Written exercise → Transcribe, word for word, the lines of the material from the one containing "is (1537, 865)." through the one containing "In order to click on the tab labeled Add", inclusive.

START Records supplied

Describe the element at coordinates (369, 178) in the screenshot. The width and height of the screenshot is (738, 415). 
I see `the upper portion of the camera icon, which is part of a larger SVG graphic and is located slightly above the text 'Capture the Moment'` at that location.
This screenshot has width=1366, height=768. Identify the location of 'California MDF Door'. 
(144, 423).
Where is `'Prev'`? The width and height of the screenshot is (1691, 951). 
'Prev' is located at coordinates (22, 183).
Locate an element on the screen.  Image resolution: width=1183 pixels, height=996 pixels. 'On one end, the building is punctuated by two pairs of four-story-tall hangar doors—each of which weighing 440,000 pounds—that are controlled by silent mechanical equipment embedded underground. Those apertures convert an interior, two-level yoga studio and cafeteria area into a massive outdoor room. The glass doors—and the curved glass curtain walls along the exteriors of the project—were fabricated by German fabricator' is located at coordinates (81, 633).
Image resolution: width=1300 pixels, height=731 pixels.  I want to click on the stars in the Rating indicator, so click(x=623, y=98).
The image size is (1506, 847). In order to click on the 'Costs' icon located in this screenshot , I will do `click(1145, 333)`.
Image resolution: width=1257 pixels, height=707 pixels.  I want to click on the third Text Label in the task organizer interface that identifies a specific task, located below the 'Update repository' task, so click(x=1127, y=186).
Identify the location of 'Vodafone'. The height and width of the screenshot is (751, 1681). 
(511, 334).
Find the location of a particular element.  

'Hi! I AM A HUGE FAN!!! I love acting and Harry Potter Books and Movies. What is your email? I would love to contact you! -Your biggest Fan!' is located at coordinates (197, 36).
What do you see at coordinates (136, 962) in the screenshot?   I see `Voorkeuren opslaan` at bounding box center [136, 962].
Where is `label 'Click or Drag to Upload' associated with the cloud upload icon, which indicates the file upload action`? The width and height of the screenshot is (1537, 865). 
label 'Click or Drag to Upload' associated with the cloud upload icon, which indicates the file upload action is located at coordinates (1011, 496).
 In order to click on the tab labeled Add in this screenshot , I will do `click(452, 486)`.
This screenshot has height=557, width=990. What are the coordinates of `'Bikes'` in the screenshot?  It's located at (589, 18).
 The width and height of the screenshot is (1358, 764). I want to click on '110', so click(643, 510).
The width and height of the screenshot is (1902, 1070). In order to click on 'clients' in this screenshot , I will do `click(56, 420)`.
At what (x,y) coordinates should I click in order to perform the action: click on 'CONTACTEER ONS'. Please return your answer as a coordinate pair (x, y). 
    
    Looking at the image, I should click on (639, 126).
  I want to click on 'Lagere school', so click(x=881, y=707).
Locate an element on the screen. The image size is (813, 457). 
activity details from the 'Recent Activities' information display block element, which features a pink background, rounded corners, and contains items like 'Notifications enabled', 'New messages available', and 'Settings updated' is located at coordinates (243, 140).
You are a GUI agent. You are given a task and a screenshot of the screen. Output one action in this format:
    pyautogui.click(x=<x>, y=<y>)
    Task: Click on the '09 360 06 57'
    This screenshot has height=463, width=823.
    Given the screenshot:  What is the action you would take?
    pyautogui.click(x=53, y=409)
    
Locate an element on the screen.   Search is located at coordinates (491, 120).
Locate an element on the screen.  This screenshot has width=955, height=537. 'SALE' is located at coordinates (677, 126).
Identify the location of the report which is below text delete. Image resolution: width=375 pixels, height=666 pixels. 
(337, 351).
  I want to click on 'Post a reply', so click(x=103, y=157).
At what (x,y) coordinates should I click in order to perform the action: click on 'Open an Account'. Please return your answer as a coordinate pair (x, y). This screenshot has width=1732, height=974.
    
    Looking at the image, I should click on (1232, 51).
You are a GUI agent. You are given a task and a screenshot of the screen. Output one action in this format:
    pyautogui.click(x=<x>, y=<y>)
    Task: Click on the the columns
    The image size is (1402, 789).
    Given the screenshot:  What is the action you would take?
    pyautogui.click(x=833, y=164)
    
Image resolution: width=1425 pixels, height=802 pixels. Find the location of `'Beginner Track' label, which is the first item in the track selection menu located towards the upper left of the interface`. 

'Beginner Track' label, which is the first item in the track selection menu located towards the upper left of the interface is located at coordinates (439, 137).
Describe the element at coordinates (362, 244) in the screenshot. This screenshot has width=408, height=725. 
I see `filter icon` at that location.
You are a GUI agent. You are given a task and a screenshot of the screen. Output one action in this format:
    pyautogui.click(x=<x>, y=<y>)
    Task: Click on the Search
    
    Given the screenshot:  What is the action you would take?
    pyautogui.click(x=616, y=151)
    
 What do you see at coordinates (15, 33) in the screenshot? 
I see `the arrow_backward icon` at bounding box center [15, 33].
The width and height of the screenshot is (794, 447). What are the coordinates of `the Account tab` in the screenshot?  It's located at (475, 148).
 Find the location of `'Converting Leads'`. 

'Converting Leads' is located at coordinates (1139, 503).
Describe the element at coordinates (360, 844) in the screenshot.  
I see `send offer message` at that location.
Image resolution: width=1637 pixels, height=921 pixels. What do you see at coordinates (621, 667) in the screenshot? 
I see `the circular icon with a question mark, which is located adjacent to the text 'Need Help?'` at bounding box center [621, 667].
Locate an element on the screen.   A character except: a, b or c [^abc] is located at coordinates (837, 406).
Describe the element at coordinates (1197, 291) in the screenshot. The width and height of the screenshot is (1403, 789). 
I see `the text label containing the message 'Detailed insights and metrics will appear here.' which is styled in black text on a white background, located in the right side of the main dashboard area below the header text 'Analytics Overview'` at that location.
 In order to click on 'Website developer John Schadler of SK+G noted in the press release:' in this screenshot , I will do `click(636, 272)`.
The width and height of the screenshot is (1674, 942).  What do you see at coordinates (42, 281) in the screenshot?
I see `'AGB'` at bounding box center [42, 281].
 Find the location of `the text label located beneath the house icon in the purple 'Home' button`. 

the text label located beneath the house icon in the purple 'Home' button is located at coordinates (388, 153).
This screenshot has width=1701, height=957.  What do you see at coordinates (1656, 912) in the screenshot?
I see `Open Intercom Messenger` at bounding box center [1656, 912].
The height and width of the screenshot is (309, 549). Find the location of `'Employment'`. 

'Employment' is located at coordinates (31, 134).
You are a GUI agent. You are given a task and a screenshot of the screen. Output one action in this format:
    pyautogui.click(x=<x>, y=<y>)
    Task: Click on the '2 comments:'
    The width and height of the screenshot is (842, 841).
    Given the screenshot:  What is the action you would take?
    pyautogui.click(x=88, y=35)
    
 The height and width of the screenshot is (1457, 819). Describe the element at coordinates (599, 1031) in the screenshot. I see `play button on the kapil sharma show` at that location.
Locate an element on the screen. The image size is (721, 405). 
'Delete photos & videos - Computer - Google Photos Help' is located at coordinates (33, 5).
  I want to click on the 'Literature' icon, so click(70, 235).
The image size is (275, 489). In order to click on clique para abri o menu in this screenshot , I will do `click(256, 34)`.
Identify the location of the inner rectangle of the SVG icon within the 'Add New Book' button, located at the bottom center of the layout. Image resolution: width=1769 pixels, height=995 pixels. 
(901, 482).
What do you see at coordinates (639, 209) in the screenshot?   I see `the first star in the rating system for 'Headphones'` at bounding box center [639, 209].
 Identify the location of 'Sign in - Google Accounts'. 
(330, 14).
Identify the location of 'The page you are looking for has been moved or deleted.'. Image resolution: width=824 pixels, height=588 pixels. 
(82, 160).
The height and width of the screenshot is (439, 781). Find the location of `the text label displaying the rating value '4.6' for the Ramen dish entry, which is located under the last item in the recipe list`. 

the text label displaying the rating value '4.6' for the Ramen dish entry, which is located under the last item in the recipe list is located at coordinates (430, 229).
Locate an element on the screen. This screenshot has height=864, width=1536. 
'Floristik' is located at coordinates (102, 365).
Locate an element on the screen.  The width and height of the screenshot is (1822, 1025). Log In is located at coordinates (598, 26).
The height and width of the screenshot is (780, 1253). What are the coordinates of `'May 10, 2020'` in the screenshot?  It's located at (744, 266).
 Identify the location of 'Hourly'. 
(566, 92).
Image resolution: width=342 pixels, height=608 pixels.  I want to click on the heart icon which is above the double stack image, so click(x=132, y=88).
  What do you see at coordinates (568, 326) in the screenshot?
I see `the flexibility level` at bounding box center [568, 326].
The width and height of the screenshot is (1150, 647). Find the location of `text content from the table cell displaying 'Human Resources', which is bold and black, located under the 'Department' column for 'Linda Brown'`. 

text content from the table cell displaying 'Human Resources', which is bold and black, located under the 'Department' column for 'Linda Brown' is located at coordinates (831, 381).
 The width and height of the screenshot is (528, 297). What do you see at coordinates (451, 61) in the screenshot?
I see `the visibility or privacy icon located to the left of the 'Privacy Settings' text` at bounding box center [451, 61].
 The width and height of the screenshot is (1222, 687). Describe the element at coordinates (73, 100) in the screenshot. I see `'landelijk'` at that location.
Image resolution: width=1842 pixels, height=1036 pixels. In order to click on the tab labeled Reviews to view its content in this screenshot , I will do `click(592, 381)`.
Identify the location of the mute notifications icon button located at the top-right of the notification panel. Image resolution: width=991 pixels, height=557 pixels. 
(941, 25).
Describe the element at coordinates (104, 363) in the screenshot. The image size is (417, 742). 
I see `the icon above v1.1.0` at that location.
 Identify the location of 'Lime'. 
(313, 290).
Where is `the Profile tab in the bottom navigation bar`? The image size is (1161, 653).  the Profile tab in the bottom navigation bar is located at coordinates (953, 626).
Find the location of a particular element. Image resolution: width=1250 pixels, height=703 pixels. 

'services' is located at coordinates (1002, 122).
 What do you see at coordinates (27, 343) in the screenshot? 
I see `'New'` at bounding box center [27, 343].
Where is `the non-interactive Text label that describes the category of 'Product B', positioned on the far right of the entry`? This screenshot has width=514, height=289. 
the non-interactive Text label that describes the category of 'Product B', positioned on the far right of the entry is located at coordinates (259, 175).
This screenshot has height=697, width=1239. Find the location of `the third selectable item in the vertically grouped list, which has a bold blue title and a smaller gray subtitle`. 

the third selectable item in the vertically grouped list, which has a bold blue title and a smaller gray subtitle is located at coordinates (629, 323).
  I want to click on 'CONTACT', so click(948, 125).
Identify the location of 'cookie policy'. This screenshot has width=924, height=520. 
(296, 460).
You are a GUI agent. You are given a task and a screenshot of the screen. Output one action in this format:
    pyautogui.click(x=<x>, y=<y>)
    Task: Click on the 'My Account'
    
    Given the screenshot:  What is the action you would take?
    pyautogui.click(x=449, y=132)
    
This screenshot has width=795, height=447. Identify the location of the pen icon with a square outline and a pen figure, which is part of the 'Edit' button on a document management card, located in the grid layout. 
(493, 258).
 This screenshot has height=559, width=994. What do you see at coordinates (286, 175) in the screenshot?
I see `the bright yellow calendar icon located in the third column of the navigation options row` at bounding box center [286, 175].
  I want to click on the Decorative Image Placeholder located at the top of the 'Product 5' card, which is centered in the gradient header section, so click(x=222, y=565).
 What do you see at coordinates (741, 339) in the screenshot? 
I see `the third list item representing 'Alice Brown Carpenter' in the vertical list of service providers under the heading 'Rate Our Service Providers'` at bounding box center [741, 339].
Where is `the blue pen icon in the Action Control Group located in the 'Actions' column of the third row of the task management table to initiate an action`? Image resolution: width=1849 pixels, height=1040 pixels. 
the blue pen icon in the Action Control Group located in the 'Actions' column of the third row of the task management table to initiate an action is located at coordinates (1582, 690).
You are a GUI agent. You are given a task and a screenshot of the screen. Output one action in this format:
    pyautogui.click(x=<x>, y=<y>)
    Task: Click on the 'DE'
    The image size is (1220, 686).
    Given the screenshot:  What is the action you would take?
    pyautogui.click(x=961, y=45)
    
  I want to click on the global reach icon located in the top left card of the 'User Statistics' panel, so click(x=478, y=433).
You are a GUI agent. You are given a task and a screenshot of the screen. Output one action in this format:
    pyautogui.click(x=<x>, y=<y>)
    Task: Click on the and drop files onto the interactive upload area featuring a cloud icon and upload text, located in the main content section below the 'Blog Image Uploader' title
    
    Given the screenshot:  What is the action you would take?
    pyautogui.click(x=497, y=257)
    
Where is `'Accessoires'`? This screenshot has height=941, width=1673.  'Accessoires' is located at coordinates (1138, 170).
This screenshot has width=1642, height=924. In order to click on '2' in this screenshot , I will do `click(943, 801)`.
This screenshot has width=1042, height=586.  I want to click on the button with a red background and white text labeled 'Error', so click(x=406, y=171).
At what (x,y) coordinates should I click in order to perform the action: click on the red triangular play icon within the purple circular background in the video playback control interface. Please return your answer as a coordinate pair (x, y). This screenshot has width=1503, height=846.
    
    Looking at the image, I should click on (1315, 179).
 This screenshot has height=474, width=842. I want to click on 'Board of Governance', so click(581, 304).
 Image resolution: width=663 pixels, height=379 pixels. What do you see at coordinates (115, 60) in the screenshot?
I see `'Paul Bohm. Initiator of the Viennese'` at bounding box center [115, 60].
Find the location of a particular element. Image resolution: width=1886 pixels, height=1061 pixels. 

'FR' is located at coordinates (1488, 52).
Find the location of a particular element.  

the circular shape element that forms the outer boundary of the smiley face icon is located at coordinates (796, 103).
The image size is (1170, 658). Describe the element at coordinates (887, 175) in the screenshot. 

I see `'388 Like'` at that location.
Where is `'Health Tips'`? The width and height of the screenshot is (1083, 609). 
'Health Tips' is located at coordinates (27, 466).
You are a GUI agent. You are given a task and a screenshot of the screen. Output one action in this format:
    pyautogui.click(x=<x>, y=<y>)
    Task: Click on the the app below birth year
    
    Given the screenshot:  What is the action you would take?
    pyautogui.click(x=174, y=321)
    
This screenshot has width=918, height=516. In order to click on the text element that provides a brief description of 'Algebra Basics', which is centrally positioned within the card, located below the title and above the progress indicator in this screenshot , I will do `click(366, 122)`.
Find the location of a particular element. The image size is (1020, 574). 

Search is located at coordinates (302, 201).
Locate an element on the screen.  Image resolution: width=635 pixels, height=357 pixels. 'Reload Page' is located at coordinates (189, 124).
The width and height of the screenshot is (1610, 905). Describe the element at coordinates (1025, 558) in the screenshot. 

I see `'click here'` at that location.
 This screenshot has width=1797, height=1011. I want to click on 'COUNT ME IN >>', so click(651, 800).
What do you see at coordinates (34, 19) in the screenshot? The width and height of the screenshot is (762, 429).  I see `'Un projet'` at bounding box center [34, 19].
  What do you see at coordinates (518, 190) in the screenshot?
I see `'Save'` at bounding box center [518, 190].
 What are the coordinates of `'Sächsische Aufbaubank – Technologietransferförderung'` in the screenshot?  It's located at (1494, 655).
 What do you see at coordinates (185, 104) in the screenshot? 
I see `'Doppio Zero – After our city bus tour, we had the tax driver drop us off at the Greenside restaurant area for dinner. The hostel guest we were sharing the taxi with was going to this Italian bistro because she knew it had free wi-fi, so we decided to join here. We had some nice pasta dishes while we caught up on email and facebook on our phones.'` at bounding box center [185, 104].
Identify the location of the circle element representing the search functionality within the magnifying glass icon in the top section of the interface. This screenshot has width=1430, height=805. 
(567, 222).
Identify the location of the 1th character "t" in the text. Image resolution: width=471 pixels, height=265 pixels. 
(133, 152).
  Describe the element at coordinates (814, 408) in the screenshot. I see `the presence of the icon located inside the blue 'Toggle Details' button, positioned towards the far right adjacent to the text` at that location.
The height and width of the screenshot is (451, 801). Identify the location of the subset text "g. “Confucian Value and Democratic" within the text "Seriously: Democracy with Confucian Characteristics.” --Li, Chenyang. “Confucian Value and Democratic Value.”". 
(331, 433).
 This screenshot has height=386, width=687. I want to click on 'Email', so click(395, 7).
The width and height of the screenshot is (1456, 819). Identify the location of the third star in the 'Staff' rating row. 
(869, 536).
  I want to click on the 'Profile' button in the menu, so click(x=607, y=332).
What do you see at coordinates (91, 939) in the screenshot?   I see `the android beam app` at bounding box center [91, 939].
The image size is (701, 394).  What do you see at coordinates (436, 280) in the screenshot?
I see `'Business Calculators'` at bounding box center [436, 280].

END Records supplied

Reply →
Where is `label 'Click or Drag to Upload' associated with the cloud upload icon, which indicates the file upload action`? The width and height of the screenshot is (1537, 865). 
label 'Click or Drag to Upload' associated with the cloud upload icon, which indicates the file upload action is located at coordinates (1011, 496).
 In order to click on the tab labeled Add in this screenshot , I will do `click(452, 486)`.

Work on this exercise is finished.